We use mental palaces to remember a large amount of knowledge. But what should we do, when faced with multiple snapshots of the event? I welcome you to mental skyscrapers. They can get tall, but the layout is unlikely to change.
Mental skyscrapers for processes
Typically we will use mental skyscrapers for processes. For example, a disease may have multiple stages with different protocols per stage. Most buildings of such sort will be 4 floors tall and house multiple mindmaps. On the other hand, if we want to remember a theatrical play, the building is likely to get tall with a floor per scene.
Houses and apartments
The method of loci addresses a wide range of position-related scenarios. We can be talking about any place, real or imaginary. Ancients did not even have houses worth remembering except religious temples and palaces of high nobles. In reality, due to the highly competitive nature of our memorization, we tend to reuse the houses we know intimately well. Some of these houses are villas and cottages, while others are just apartments. The actual layout matters. Standalone buildings can be comfortably placed in long memory lanes. Apartments are easier stacked in skyscrapers. The material of this particular article deals with skyscrapers, and you can easily put them in your memory lane.
Skyscrapers usually stack the same flat design for many floors. This is comfortable as the floors share elevators and staircases, water and sewage piping, and other facilities. The design may be modified if needed – but it can also stay unchanged.
We can think of several flats on each floor, or just one. Quite often we want our mental skyscrapers to be synchronized, so it makes sense to have multiple apartments per floor. This does not mean that we can visit all apartments. We can encode this by yellow tape on the door, like police marking. Do not cross the line.
The rooms of the mental palaces can be complex, but can also be very simple. For example, the first room may have in the middle of it a table with a 3D model of some event. The supporting data may be placed in other rooms. It is better to put a complex mindmap on a wall of the mental apartment than to add and remove rooms at will. So the layout is less likely to change than the items within.
I personally prefer to work with apartments between 3 and 5 rooms, but you can also use the cubicles of an office building. It is best to reuse the places you know intimately well, but you can also create and reuse other spaces. Each space needs to be reused many times, otherwise, we may forget its layout. Yet there should be some heterogeneous selection of spaces to choose from. Otherwise, we will get bored.
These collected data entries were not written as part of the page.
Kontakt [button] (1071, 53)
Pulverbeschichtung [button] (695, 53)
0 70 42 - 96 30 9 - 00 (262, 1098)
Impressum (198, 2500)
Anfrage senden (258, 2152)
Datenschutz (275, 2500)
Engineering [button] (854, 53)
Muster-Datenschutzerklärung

When skyscrapers are reasonable?
There are common use cases for each memory structure. The mental skyscrapers work best for a situation that changes in time.
Consider a historical battle, like something massive from Napoleon’s wars. The battle has a fixed number of participants and landscapes. At each stage of the fight, the participants appear in different parts of the landscape doing what they do best: killing and dying. So we can plan as many floors as there are battle stages. In the center of the main hall, we put a time-spaced snapshot of the same event as a 3D model. And in the other rooms we put supporting information, for example considering center, right-wing, and left-wing operations. Quite possibly some participants will be going to other apartments, as there may be additional events happening at the same time somewhere else. For example. Blucher was rather late for the Waterloo battle.
A theatrical stage
In theater, the stage is set up once, and although it can be changed between acts – usually this does not happen. However, there are many scenes within the act. A normal play has around 5 acts with approximately 10 scenes each. The numbers can vary greatly, but you can understand that a skyscraper of approximately 5 vertical segments possibly with 10 floors each can describe the entire play. And if you want to encode Shakespear you will need 38 such buildings, and maybe 150 villas and cottages for the poems.
There can be as many hotspots in the flat as you want
Typically we use a very straightforward itinerary that passes through all the rooms without repeating and crossing itself until you get to the exit. We have something like that in museums when visiting actual palaces. We place PAO visualizations in the corners, and mindmaps on the walls and that’s about it.
The detail-oriented memory champions have a different design. Instead of having 8 stations per room, they may add 80: tables, chairs, beds, and shelves – all get filled with PAOs. Per mental palace, you may have several itineraries with different complexity. Some will go through closets and bathrooms, while others will avoid such locations. You choose how many hotspots you want, also controlling the time it takes to create and review them. Clearly, longer itineraries are harder to plan and they need to be reused more often for us to remember.
If you try to remember a movie with constantly changing filming locations and a convoluted storyline, you may need a complex mental landscape. Some parts of the films will be slow and address a single location in many scenes, while other parts will be very fast and go through many locations. In this case, it is better to duplicate the skyscraper, instead of knitting knots around it. Possibly some small changes in montage can reduce the number you go in and out of each skyscraper. You should probably do that for your own sake. In the lobby of the skyscraper put PAOs pointing to the floor you start and end, and what is expected to be on that floor. The person and action numbers are usually coded by tables, but objects can be very specific to the situation discussed on each floor.
Keep the itinerary simple. The last thing you want is a labyrinth. It is better to duplicate a mental structure than make a complex itinerary.